++++ Entries shown ++++

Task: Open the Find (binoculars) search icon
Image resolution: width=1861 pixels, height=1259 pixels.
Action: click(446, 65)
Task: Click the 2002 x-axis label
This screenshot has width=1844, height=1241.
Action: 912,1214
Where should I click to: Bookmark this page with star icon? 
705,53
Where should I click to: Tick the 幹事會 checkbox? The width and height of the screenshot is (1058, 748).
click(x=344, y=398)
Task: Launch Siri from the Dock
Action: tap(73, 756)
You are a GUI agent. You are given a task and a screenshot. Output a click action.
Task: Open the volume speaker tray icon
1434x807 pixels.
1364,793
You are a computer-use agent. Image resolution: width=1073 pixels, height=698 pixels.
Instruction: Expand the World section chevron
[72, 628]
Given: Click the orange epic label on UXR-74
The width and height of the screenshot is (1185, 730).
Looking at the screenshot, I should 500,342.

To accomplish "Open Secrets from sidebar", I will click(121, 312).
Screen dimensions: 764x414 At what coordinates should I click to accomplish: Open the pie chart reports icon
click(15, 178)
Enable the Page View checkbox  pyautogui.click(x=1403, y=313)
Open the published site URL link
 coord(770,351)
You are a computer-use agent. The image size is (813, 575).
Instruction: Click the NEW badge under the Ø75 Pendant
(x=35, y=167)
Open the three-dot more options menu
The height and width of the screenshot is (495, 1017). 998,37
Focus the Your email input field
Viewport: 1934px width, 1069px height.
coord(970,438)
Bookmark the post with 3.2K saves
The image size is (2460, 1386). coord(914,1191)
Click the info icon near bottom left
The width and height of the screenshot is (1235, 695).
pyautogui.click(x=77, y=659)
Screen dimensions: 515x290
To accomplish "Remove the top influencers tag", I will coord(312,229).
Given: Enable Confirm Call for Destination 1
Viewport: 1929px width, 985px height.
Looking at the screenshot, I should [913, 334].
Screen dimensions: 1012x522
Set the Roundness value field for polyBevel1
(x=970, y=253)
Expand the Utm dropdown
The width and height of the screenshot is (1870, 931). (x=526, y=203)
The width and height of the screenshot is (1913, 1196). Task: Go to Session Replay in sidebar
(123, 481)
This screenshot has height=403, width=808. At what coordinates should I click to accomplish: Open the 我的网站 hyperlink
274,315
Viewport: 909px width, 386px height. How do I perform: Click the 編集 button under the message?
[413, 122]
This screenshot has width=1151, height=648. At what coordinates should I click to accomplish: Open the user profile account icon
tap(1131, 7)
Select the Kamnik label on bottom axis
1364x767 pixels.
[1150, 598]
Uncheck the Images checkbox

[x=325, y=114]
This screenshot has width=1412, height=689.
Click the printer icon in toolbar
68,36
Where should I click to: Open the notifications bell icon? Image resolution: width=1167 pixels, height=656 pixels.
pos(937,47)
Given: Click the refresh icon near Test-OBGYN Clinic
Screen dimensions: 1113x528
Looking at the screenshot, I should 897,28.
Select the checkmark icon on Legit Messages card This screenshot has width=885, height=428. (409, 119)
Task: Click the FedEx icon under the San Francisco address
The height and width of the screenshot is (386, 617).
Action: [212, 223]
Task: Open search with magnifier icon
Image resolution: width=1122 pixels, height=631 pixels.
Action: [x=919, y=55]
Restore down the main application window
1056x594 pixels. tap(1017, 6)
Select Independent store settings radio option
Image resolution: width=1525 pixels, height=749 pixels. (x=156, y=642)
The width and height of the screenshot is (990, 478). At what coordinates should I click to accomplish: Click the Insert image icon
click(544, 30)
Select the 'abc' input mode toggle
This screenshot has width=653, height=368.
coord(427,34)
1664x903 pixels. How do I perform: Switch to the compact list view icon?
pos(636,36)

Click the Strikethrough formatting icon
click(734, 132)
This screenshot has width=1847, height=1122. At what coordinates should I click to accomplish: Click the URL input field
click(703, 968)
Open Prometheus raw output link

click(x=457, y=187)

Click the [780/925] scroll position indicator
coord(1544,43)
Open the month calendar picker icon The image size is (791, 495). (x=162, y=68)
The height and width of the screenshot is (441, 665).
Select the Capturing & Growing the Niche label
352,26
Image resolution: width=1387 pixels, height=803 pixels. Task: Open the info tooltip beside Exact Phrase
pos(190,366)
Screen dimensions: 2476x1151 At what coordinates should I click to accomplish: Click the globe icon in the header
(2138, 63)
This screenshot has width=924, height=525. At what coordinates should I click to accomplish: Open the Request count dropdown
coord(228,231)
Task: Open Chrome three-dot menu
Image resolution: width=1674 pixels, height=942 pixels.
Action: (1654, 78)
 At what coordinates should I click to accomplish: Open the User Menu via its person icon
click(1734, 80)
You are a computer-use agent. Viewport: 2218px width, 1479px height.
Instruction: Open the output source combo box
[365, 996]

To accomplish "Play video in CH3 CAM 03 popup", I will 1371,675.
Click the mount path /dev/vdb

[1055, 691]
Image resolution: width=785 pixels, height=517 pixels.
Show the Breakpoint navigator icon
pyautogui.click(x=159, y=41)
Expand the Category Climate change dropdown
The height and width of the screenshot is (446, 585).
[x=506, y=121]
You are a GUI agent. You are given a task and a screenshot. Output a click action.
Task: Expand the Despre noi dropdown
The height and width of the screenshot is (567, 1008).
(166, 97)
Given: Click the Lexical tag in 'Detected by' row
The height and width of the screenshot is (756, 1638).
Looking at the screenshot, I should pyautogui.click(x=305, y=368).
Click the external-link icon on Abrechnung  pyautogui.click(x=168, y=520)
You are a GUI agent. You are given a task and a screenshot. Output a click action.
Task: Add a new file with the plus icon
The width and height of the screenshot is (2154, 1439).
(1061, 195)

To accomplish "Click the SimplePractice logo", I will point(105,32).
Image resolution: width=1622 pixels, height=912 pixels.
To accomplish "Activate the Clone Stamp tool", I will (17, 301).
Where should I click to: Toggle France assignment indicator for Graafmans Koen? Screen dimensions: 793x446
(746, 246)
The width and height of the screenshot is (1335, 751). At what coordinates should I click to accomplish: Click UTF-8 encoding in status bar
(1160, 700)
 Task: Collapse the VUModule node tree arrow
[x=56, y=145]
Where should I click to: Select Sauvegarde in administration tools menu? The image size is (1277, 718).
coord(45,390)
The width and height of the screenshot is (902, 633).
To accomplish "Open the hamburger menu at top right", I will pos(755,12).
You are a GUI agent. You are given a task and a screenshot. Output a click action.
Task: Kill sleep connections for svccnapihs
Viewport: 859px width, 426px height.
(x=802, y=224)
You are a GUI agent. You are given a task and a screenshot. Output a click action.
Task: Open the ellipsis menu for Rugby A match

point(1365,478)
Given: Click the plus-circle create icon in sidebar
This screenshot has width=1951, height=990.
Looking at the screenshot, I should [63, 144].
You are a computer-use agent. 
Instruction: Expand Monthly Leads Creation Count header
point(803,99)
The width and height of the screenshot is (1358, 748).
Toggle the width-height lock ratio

++++

From the entries above, work out how many lines include "will"; the number is the only answer wanted.

- Written response -
6